[Opening Given records section]

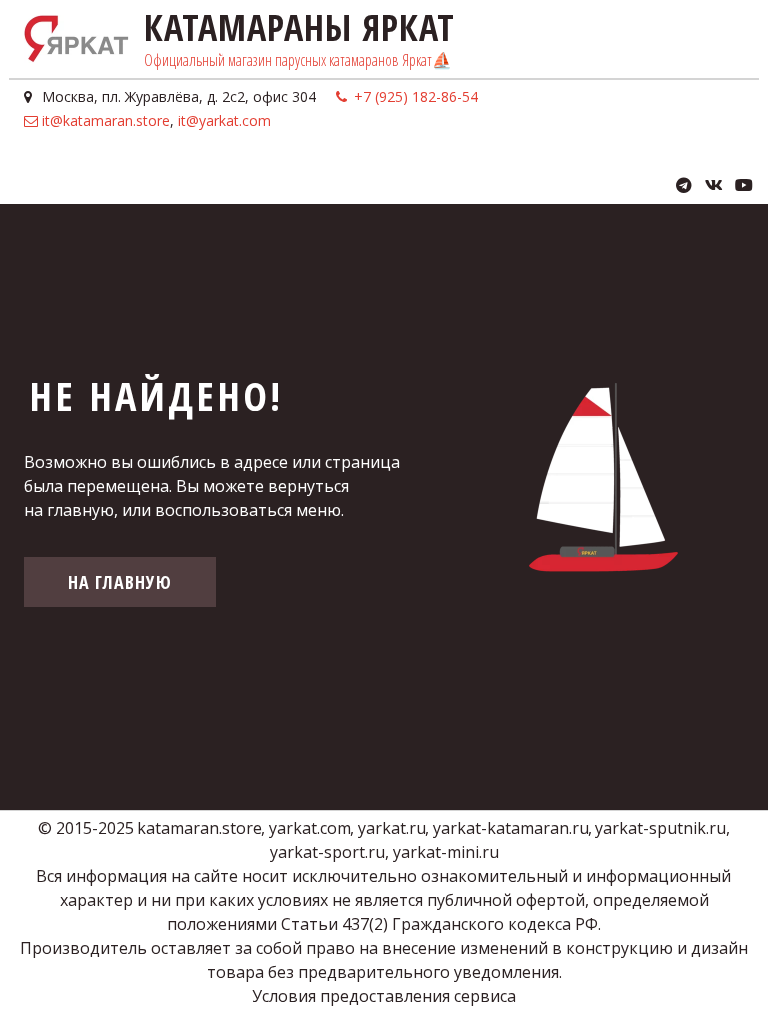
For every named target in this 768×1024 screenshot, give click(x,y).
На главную (120, 582)
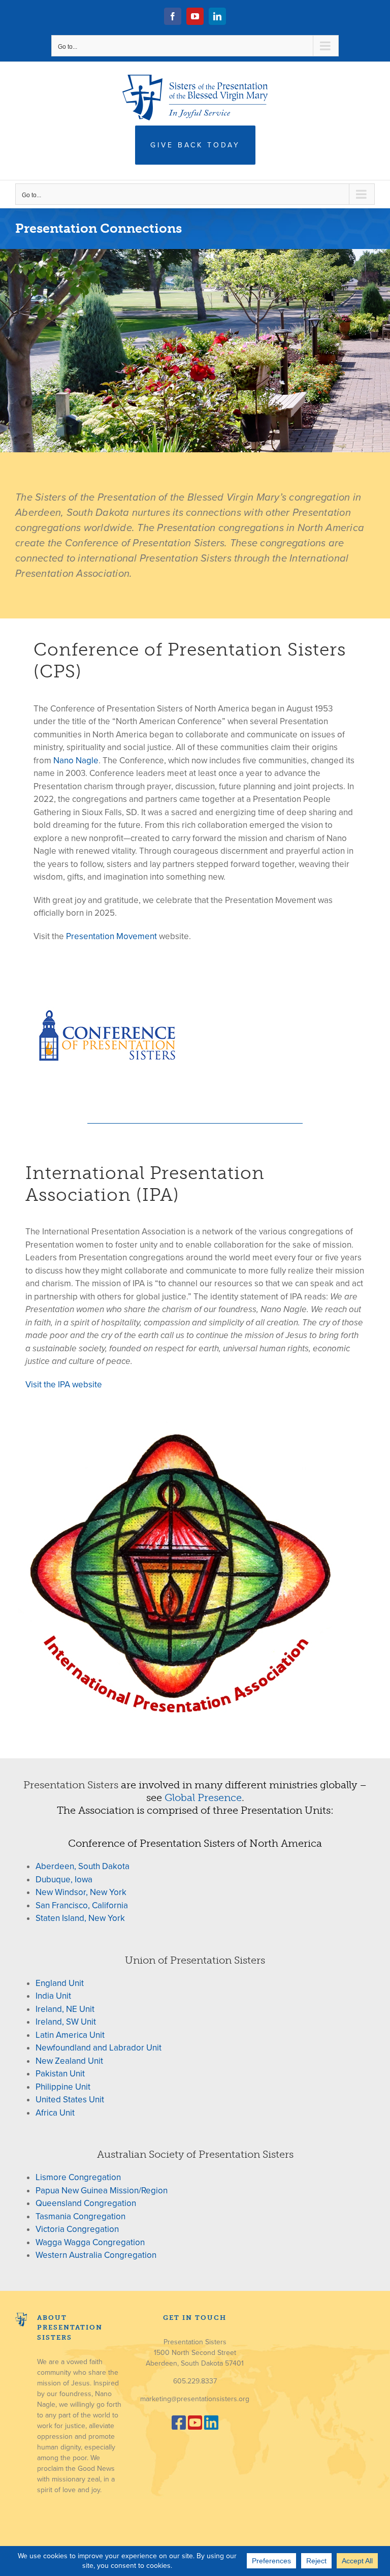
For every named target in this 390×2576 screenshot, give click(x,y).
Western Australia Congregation (96, 2255)
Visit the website (63, 1384)
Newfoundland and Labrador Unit (98, 2047)
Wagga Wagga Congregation (90, 2242)
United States (62, 2099)
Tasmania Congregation (80, 2216)
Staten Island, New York (80, 1918)
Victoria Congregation (77, 2229)
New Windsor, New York (81, 1892)
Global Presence (203, 1797)
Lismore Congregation (78, 2177)
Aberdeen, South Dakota (82, 1866)
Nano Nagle (76, 760)
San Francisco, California (82, 1905)
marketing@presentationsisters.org (194, 2399)
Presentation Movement (112, 936)
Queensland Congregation (86, 2203)
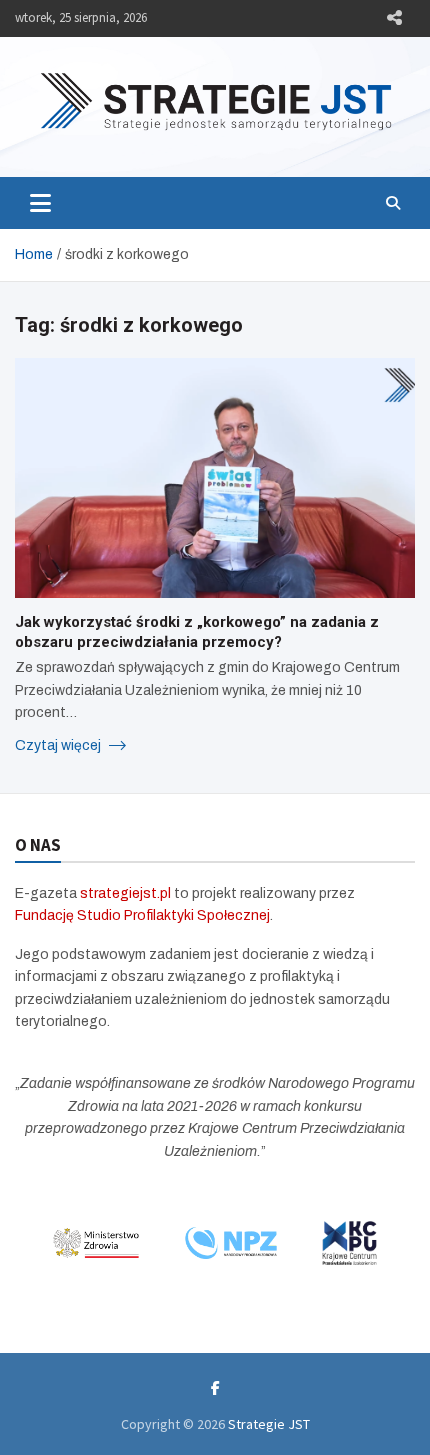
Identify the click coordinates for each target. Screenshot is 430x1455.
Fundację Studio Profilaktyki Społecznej (142, 915)
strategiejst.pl (125, 893)
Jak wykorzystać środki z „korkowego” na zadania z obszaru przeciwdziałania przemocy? (197, 632)
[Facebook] (215, 1388)
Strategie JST (269, 1424)
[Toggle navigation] (40, 203)
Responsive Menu (394, 18)
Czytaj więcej (59, 745)
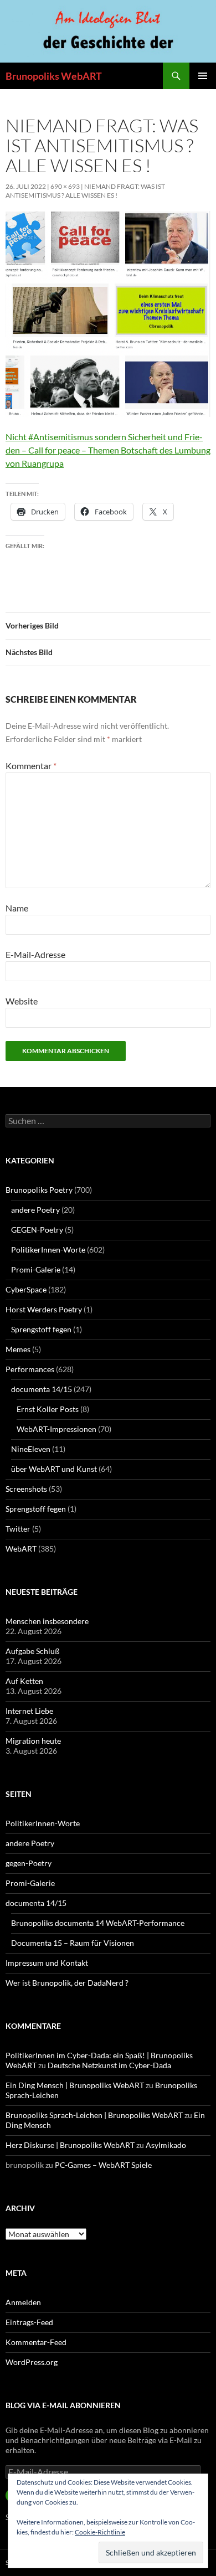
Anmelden (23, 2302)
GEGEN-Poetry (37, 1229)
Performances (30, 1369)
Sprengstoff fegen (41, 1329)
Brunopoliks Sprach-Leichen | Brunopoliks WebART (94, 2115)
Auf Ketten (24, 1681)
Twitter (18, 1528)
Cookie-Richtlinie (100, 2532)
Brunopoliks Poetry (39, 1189)
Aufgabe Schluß (33, 1651)
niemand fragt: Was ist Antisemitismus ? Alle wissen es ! (85, 190)
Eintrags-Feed (29, 2322)
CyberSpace (26, 1289)
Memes (18, 1349)
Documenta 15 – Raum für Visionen (72, 1943)
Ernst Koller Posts (48, 1409)
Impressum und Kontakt (47, 1962)
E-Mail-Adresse (35, 954)
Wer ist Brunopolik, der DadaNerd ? (67, 1982)
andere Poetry (35, 1209)
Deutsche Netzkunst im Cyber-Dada (109, 2065)
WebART (21, 1548)
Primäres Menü (202, 76)
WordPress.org (32, 2362)
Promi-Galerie (35, 1269)
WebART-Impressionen (56, 1429)
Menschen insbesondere (47, 1621)
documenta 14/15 (41, 1389)
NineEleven (30, 1449)
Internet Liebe (29, 1710)
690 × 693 (65, 186)
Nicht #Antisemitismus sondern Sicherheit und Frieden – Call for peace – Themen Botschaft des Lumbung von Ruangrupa (108, 449)
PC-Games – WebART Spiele (103, 2165)
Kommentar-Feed (36, 2342)
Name (17, 908)
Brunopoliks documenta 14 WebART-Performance (97, 1923)
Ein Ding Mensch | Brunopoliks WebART (75, 2085)
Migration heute (33, 1740)
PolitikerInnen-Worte (48, 1249)
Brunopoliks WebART (54, 76)
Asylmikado (166, 2145)
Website (22, 1001)
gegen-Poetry (29, 1863)
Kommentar (31, 765)
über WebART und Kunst (54, 1469)
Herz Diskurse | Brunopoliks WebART (70, 2145)
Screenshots (26, 1488)
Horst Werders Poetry (44, 1309)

[Closing Given records section]

### The problem
A faithful copy of the data is required: each word kept, each picture omitted.

### Answer to this task
For every named target in this 768×1024 screenshot, give click(x,y).
На главную (120, 582)
For every named target in this 390×2576 screenshot, give click(x,y).
Western Australia Congregation (96, 2255)
Visit the website (63, 1384)
Newfoundland and Labrador Unit (98, 2047)
Wagga Wagga Congregation (90, 2242)
United States (62, 2099)
Tasmania Congregation (80, 2216)
Staten Island, New York (80, 1918)
Victoria Congregation (77, 2229)
New Windsor, New York (81, 1892)
Global Presence (203, 1797)
Lismore Congregation (78, 2177)
Aberdeen, South Dakota (82, 1866)
Nano Nagle (76, 760)
San Francisco, California (82, 1905)
marketing@presentationsisters.org (194, 2399)
Presentation Movement (112, 936)
Queensland Congregation (86, 2203)
Identify the click coordinates for each target. Screenshot is 430x1455.
Fundację Studio Profilaktyki Społecznej (142, 915)
strategiejst.pl (125, 893)
Jak wykorzystać środki z „korkowego” na zadania z obszaru przeciwdziałania przemocy? (197, 632)
[Facebook] (215, 1388)
Strategie JST (269, 1424)
[Toggle navigation] (40, 203)
Responsive Menu (394, 18)
Czytaj więcej (59, 745)
Anmelden (23, 2302)
GEGEN-Poetry (37, 1229)
Performances (30, 1369)
Sprengstoff fegen (41, 1329)
Brunopoliks Sprach-Leichen | Brunopoliks WebART (94, 2115)
Auf Ketten (24, 1681)
Twitter (18, 1528)
Cookie-Richtlinie (100, 2532)
Brunopoliks Poetry (39, 1189)
Aufgabe Schluß (33, 1651)
niemand fragt: Was ist Antisemitismus ? Alle wissen es ! (85, 190)
Eintrags-Feed (29, 2322)
CyberSpace (26, 1289)
Memes (18, 1349)
Documenta 15 – Raum für Visionen (72, 1943)
Ernst Koller Posts (48, 1409)
Impressum und Kontakt (47, 1962)
E-Mail-Adresse (35, 954)
Wer ist Brunopolik, der DadaNerd ? (67, 1982)
andere Poetry (35, 1209)
Deutsche Netzkunst im Cyber-Dada (109, 2065)
WebART (21, 1548)
Primäres Menü (202, 76)
WordPress.org (32, 2362)
Promi-Galerie (35, 1269)
WebART-Impressionen (56, 1429)
Menschen insbesondere (47, 1621)
documenta 14/15 (41, 1389)
NineEleven (30, 1449)
Internet Liebe (29, 1710)
690 × 693 (65, 186)
Nicht #Antisemitismus sondern Sicherheit und Frieden – Call for peace – Themen Botschaft des Lumbung von Ruangrupa (108, 449)
PC-Games – WebART Spiele (103, 2165)
Kommentar-Feed (36, 2342)
Name (17, 908)
Brunopoliks documenta 14 WebART-Performance (97, 1923)
Ein Ding Mensch | Brunopoliks WebART (75, 2085)
Migration heute (33, 1740)
PolitikerInnen-Worte (48, 1249)
Brunopoliks WebART (54, 76)
Asylmikado (166, 2145)
Website (22, 1001)
gegen-Poetry (29, 1863)
Kommentar (31, 765)
über WebART und Kunst (54, 1469)
Herz Diskurse | Brunopoliks WebART (70, 2145)
Screenshots (26, 1488)
Horst Werders Poetry (44, 1309)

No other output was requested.